After working briefly for a jeweler, Foster and a friend went back to college at Southwest Texas State University in San Marcos. With a semester remaining, she met her husband, Paul Chapman, an engineer from Galveston, and they were married about a year later in 1948.
She graduated with a degree in library science in the 1950s at San Jacinto College in Houston when she and Chapman began having children and worked as a librarian and substitute teacher at schools in Dickinson. Foster has five children, 10 grandchildren and 21 great-grandchildren.
Foster still flies when she visits her oldest son, Paul Chapman Jr., in northeast Texas. A friend of her son’s has World War II era planes, which she said she enjoys flying in and reminiscing.
In 2009, Foster was one of more than 300 of the remaining members of the WASP program received a Congressional Gold Medal in Washington. She said she was “very excited” and “very proud.”
Her granddaughter, Tonya Farmer, of Spring, said Foster was always accepting and supportive growing up and is proud of her grandmother’s accomplishments.
“We always felt like we could do whatever and everything was possible if I put my mind to it,” Farmer said. “That’s a neat legacy.”

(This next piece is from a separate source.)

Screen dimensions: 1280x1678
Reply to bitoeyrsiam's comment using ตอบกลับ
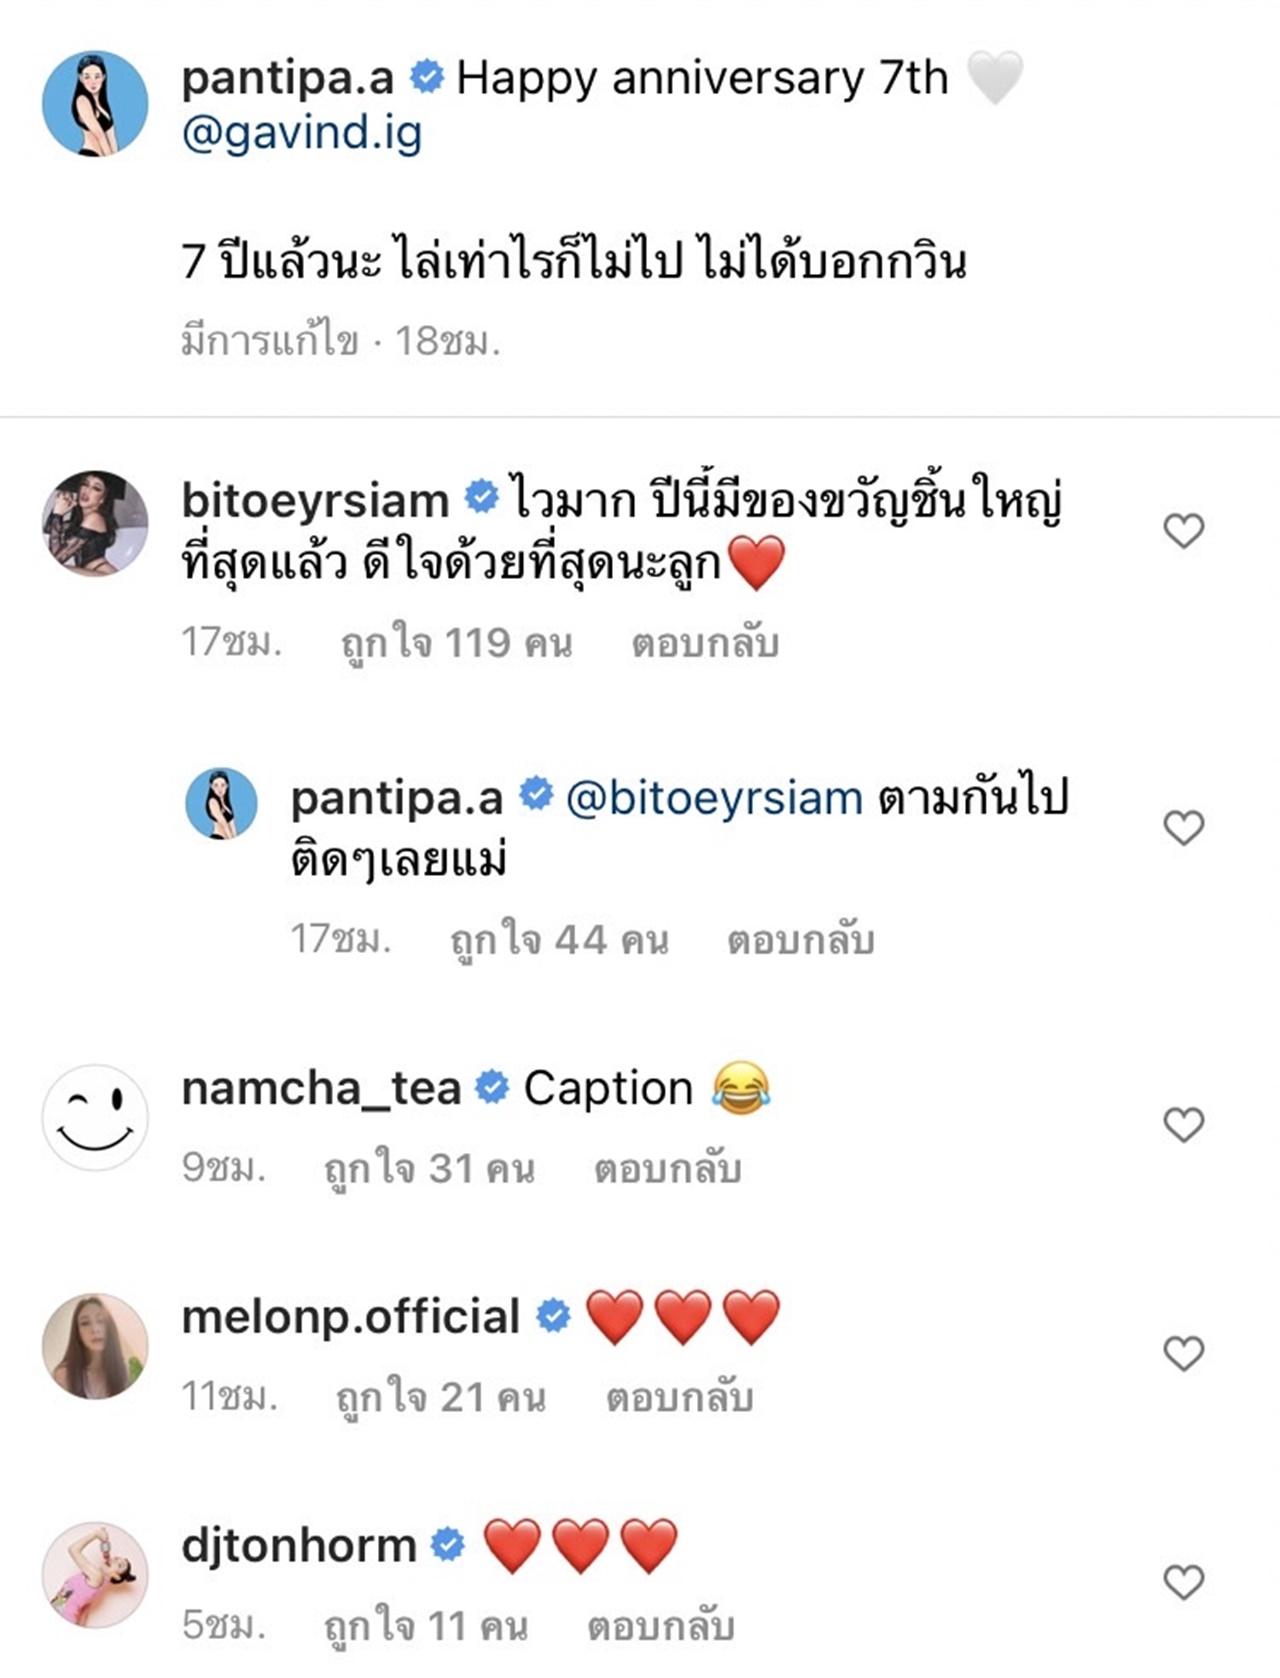[705, 643]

Foster spoke at Shindelwolf Intermediate School in Spring recently for Farmer’s 14-year-old son’s social studies class. Sandy Abt, lifestyle director at the Conservatory at Alden Bridge, said Foster also tells the story to a theater of retired residents.
“Today, we don’t go through what she went through and part of that is because she went there. She kind of paved the way for it to be easier for us,” Abt said.
The remaining WASP members attend the occasional meeting of the Women’s Military Aviators, Foster said. The beginning of every meeting, she said someone always stands up to remind them of their contribution to women’s aviation.
“We wouldn’t be here if it weren’t for you,” Foster recalls them saying.